Je vois. Donc la décision de faire une suite dans le même cadre était mûrement réfléchie.
Dohta:
Oui. Et par contraste, les mécaniques de jeu ont été modifiées en profondeur. Dans The Legend of Zelda: Skyward Sword, quand on voulait se déplacer du ciel vers le sol, il fallait sélectionner sa destination sur la carte, mais dans ce jeu, on peut plonger du ciel directement jusqu'au sol, sans interruption. En plus de cela, on peut aussi se déplacer sur des véhicules volants ou autres, donc même si le cadre du jeu précédent a été conservé, la liberté d'action est bien plus grande. À vrai dire, confronté à un endroit complètement inconnu, on aura probablement tendance à hésiter avant de sauter en chute libre... Ces méthodes de déplacement sont d'autant plus pertinentes qu'il s'agit d'un monde qu'on a déjà exploré.
C'est sûr que pouvoir plonger tout droit des hauteurs célestes jusque dans un étang est assez jouissif. On a vraiment l'impression d'être dans un jeu à ciel ouvert.
Dohta:
Cette possibilité de plonger depuis le ciel, on la doit aussi à l'obstination de M. Aonuma et de M. Fujibayashi ! (rires)
Fujibayashi:
Oui. Je voulais faire ça depuis The Legend of Zelda : Skyward Sword. J'ai toujours pensé que ce serait vraiment satisfaisant de pouvoir plonger du ciel directement dans l'eau. Cela dit, dans ce jeu, la chute libre n'est pas seulement une méthode de déplacement fluide et revigorante, c'est aussi un moyen de recueillir des informations sur la surface en l'examinant depuis les airs.
C'est vrai. Ce n'est pas qu'une manière agréable de voyager. (rires) Et donc, pouvoir regarder Hyrule depuis les cieux et se laisser tomber vers la surface élargit l'éventail des possibilités offertes par le jeu, c'est ce que vous dites ?
Aonuma:
Tout à fait. Seulement, le risque quand on a ce genre de discussion, c'est que les gens se disent : « zut, on profitera moins du jeu si on n'a pas joué à l'opus précédent et qu'on ne connaît pas la carte. » Mais les nouvelles mécaniques dont nous avons nourri le gameplay de ce titre sont toutes très intuitives, donc que les joueurs qui ne sont pas familiers de la série se rassurent : il est très facile de rentrer dans ce jeu.
Fujibayashi:
Il en va de même pour l'histoire. Nous avons fait en sorte qu'elle puisse être suivie aussi facilement par ceux qui découvrent l'univers du jeu que par ceux qui connaissent le jeu précédent. Par exemple, les joueurs peuvent consulter un guide des personnages à tout moment au fil de leurs aventures, ce qui devrait leur permettre de mieux comprendre les relations entre les uns et les autres même s'ils ne savent rien du jeu précédent. D'un autre côté, ce guide pourrait bien soutirer aussi quelques sourires à ceux qui connaissent l'opus précédent, parce qu'ils se diront peut-être en lisant tel ou tel contenu : « ah mais oui, je me souviens de ça. »

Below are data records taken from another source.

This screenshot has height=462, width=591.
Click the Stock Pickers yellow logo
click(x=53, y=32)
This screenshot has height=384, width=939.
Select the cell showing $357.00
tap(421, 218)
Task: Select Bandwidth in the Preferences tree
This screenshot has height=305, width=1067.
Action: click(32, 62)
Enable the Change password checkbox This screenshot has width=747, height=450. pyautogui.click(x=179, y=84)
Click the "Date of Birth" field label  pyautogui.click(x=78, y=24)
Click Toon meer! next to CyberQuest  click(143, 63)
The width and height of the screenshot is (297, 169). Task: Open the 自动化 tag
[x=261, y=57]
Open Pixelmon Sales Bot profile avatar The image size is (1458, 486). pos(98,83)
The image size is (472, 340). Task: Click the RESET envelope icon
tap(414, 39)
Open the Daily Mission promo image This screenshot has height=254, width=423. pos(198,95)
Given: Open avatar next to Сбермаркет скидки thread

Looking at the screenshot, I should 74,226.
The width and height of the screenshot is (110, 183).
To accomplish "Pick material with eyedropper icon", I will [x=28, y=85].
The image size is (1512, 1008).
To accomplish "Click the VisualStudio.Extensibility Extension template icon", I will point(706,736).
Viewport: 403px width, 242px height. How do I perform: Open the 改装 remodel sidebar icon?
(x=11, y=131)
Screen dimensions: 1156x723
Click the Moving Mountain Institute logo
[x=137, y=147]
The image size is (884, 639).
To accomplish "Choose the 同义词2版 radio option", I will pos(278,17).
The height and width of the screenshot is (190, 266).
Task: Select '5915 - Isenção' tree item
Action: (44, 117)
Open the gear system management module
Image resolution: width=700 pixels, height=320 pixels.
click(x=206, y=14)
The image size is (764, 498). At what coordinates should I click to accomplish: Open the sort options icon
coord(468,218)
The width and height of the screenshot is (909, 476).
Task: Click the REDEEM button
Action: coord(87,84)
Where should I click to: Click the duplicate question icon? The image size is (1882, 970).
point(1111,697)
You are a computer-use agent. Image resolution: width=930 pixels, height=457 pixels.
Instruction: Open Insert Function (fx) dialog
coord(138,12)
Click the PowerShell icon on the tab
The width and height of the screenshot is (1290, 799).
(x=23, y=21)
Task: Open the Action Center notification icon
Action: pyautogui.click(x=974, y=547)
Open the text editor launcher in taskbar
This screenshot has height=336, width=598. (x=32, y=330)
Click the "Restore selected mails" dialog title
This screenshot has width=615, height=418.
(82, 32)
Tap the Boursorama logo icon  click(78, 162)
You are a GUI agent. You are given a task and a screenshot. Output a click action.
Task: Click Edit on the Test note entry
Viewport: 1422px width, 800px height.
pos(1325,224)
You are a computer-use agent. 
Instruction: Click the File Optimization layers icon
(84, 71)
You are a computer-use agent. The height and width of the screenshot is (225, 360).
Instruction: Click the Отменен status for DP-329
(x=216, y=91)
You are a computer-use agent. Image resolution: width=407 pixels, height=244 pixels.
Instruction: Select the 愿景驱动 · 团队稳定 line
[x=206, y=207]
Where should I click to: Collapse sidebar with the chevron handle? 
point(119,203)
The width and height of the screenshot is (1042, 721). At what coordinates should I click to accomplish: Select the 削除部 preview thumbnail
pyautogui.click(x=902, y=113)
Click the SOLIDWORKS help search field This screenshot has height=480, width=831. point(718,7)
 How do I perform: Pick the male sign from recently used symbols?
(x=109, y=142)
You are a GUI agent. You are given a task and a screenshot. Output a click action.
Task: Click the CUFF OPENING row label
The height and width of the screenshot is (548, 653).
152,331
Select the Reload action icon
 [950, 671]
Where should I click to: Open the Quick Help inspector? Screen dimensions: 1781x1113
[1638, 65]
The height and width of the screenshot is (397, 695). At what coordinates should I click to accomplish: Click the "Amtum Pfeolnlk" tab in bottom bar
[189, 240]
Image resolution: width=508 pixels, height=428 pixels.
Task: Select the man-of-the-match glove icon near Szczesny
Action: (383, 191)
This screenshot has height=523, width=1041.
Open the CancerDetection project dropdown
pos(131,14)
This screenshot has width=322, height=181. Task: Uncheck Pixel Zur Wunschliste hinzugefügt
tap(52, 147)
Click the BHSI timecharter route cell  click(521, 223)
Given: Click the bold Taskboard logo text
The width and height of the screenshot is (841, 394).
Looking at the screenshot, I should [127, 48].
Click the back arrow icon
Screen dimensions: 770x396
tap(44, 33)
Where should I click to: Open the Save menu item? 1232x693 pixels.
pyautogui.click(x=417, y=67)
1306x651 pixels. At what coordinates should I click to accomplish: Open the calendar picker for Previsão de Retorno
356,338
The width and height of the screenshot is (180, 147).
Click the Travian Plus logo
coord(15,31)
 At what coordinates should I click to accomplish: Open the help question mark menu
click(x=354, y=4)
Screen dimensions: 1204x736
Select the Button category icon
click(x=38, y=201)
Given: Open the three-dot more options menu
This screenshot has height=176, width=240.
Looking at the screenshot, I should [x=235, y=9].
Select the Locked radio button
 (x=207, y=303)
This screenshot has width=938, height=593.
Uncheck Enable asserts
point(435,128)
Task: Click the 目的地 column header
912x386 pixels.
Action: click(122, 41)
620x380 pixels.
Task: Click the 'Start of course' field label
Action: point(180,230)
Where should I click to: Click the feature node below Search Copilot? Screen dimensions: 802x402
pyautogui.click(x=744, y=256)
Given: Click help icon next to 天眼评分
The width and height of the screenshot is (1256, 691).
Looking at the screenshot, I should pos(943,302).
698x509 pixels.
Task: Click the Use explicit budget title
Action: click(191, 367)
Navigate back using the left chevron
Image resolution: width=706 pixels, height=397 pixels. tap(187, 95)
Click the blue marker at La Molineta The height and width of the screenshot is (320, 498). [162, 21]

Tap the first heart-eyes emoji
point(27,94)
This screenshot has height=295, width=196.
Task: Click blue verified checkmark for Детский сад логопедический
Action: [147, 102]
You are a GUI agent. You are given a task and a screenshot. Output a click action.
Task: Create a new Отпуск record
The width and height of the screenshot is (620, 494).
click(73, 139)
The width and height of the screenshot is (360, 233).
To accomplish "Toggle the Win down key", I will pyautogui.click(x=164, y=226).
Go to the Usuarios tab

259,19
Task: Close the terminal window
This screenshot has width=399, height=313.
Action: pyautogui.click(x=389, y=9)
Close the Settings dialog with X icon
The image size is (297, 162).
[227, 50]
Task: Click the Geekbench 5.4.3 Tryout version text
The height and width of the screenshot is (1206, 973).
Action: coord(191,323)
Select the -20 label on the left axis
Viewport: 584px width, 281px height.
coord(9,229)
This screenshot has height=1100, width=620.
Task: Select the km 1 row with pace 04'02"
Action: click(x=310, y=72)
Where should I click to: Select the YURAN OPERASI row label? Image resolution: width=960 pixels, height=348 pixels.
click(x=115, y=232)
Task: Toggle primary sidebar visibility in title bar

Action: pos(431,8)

Je vois, donc The Legend of Zelda: Breath of the Wild constitue en quelque sorte le socle de ce jeu, comme il s'agit d'une suite, mais toutes sortes d'éléments ont été pris en considération pour les nouveaux joueurs. À propos, comme le monde lui-même existait déjà, j'imagine que vous avez dû faire preuve d'inventivité pour donner à ce titre une identité graphique et sonore distincte ?
Takizawa:
Mon sentiment, c'est qu'en fait il a été plus difficile d'insuffler du neuf dans ce monde qui existait déjà qu'il n'aurait été de créer quelque chose à partir de rien. C'est le même monde, mais nous voulions que les joueurs puissent plonger dedans avec un émerveillement nouveau. Pour rendre cela possible, nous avons pris ce monde existant, structuré autour d'objets que nous pensions optimisés à la perfection, et nous y avons ajouté une nouvelle couche de surprise, conçue depuis une perspective différente. Et il a fallu faire ça sans casser le monde existant. Ce monde que nous nous étions donnés tant de mal à construire pour le jeu précédent ! (rires) Bien sûr, du point de vue des développeurs, imaginer et créer de de la nouveauté et de la surprise était quelque chose de très plaisant, mais le processus de développement a été difficile, c'est indéniable.
Wakai:
Pour ce qui est de la musique, nous avons cassé les conventions de la série avec le jeu précédent, en utilisant principalement le piano. Ce jeu-ci suit la même direction générale, mais comme il s'agit d'une suite, nous avons aussi voulu y introduire une certaine fraîcheur, ce qui nous a donné du fil à retordre. Les effets sonores sont générés par un système complètement nouveau, distinct de celui utilisé dans le jeu précédent, et même quand les sons utilisés sont les mêmes, ils s'inscrivent dans le jeu de manière beaucoup plus réaliste. Par exemple, dans The Legend of Zelda: Breath of the Wild, nous avions essayé de faire en sorte que les bruits de l'environnement proche, comme les chants d'oiseau, aient l'air réels, mais cette fois, l'expressivité de ce type de son a été améliorée de sorte qu'il est possible d'entendre chanter un oiseau au loin et donc de ressentir la distance de manière plus réaliste.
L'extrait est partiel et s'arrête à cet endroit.